Amnesia - 14 lutego

379 40 1
                                    

14 lutego 2014

    Luke,

    Dzisiejszy dzień nie był zbyt udany, Luke. Wiem, że zachowuję się samolubnie, mówiąc tylko o sobie, ale czuję, że jest to wymagane. Naprawdę chciałbym Cię tu mieć. Głosy stają się głośniejsze, Luke, a ty już nie możesz sprawić, by odeszły.

    Czuję, jakbym zaczynał wariować, naprawdę. Będąc szczerym, utrzymywałeś mnie przy zdrowych zmysłach przez bardzo długi czas. To przypomina mi tę jedną piosenkę Mayday Parade… You Be The Anchor That Keeps My Feet On The Ground, I'll Be The Wings That Heep Your Heart in The Clouds.

    Jesteś moją kotwicą. Podtrzymywałeś mnie przez tak długo, że boję się, co zrobiłbym bez Ciebie. Od dawna boję się, że kiedy się obudzisz, ja będę zamknięty w jakimś domu wariatów, kołysząc się w kącie, podczas gdy moje zdrowie prsychiczne będzie się pogarszać.

    Calum chciał zabrać mnie do terapeuty (wciąż się temu sprzeciwiam), ale powiedziałem mu: Nie, mam od tego Luke'a.

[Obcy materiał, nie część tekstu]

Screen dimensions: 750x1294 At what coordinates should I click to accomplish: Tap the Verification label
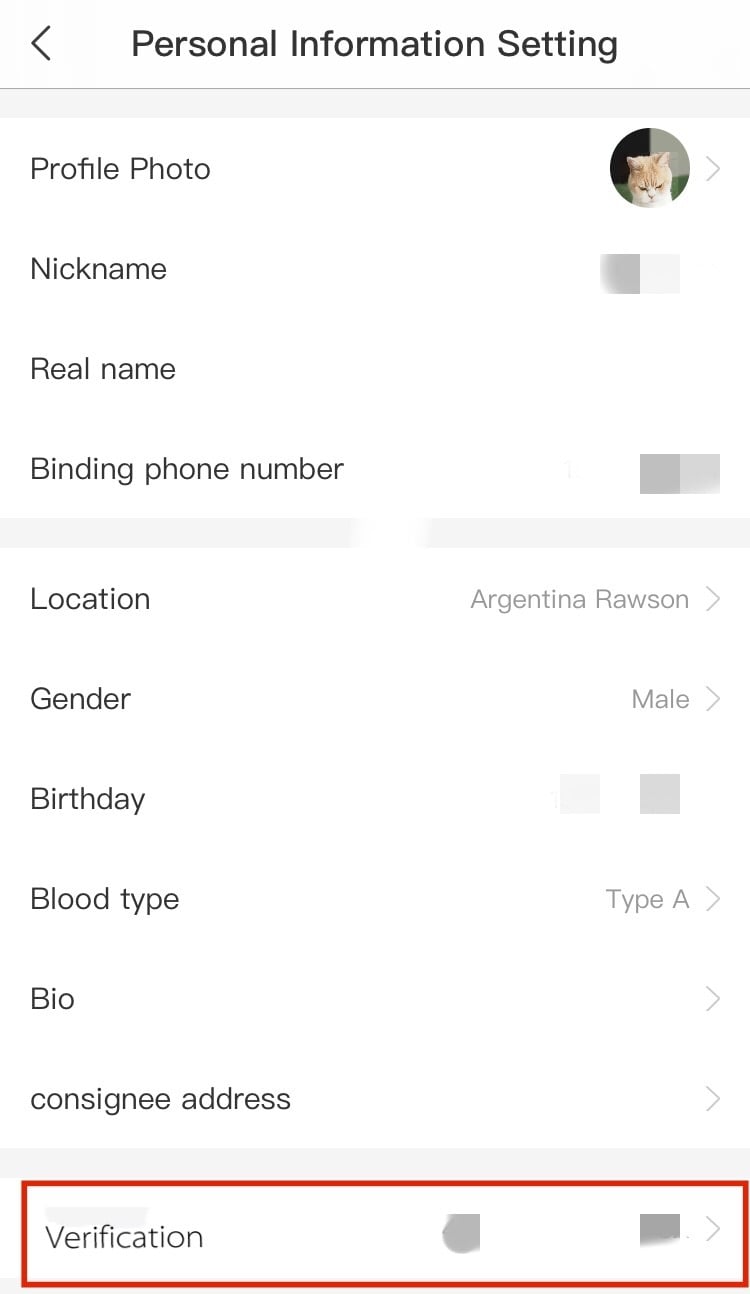[x=124, y=1237]
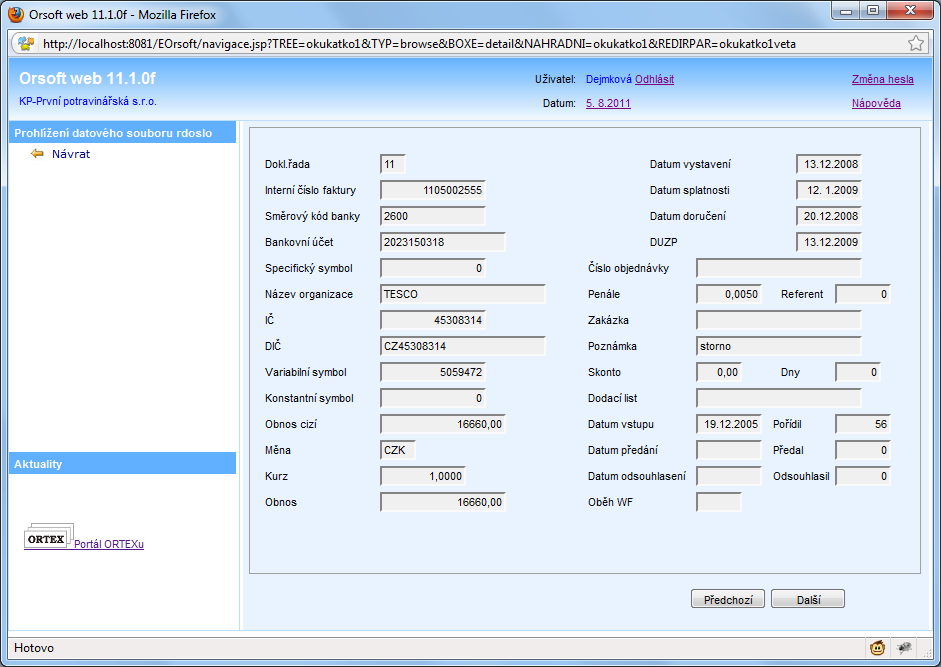Open the Portál ORTEXu link
Screen dimensions: 941x667
click(109, 544)
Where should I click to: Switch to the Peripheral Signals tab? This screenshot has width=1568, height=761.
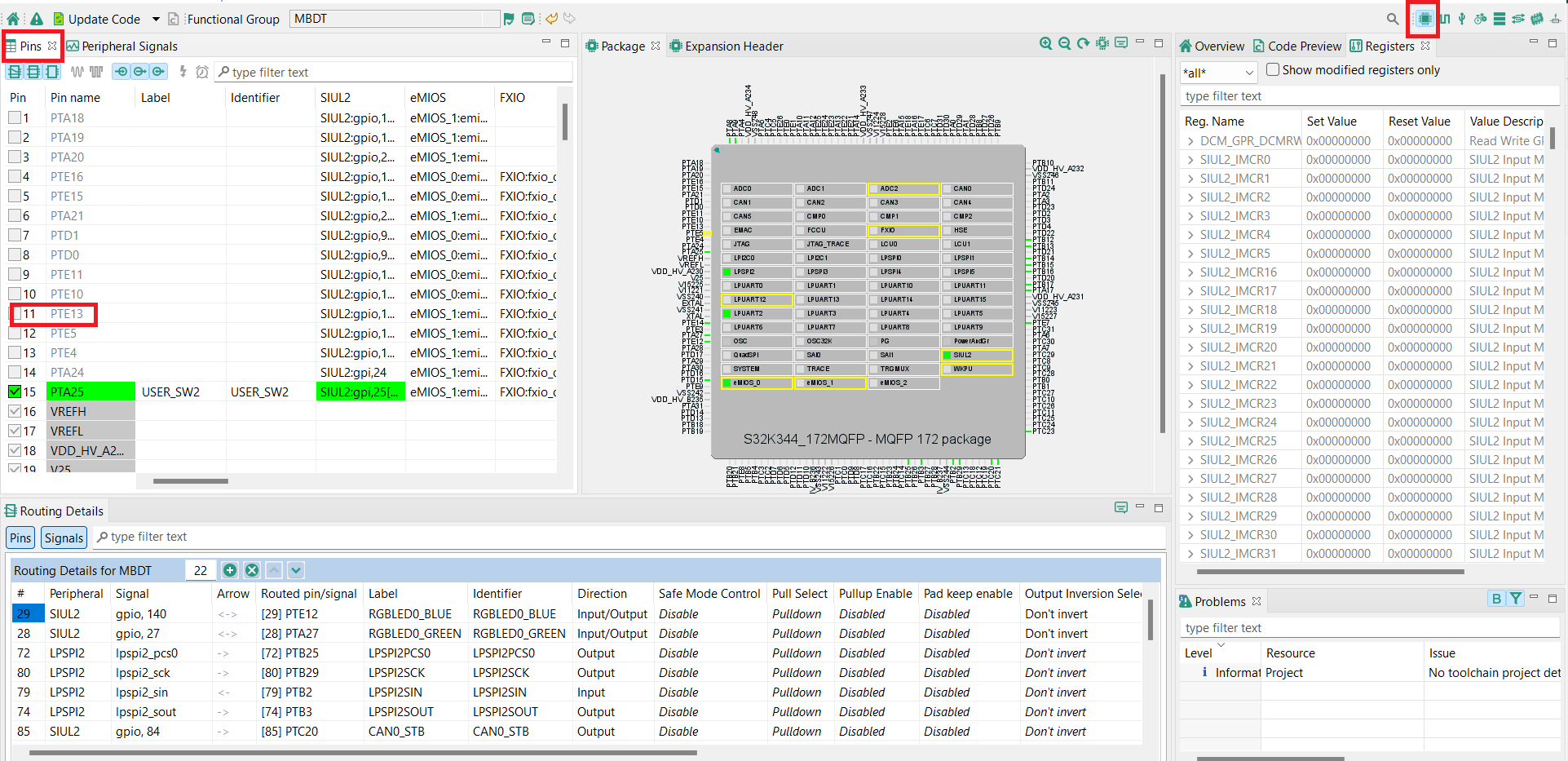tap(122, 46)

To on kupił mi ten pamiętnik, a teraz chce mi go zabrać. I wiesz co mi powiedział? Powiedział mi, że odszedłeś. Rozpłakałem się, przez co Michael i Calum zaczęli krzyczeć i kłócić się o to, co ze mną zrobić. Michael sądzi, że powinienem robić to, z czym czuję się najbardziej komfortowo. Powiedziałem mu, że jest to mój pamiętnik.

    Więc oto jestem.

    Dziś nasza ośmiomiesięcznica, Lucas, a ty ją ominąłeś. Będziesz musiał mi wynagrodzić ominięcie tak ważnej daty w związku jak ta. Osiem miesięcy wymieniania śliny i dzielenia się ciepłem ciała. Kochane, prawda?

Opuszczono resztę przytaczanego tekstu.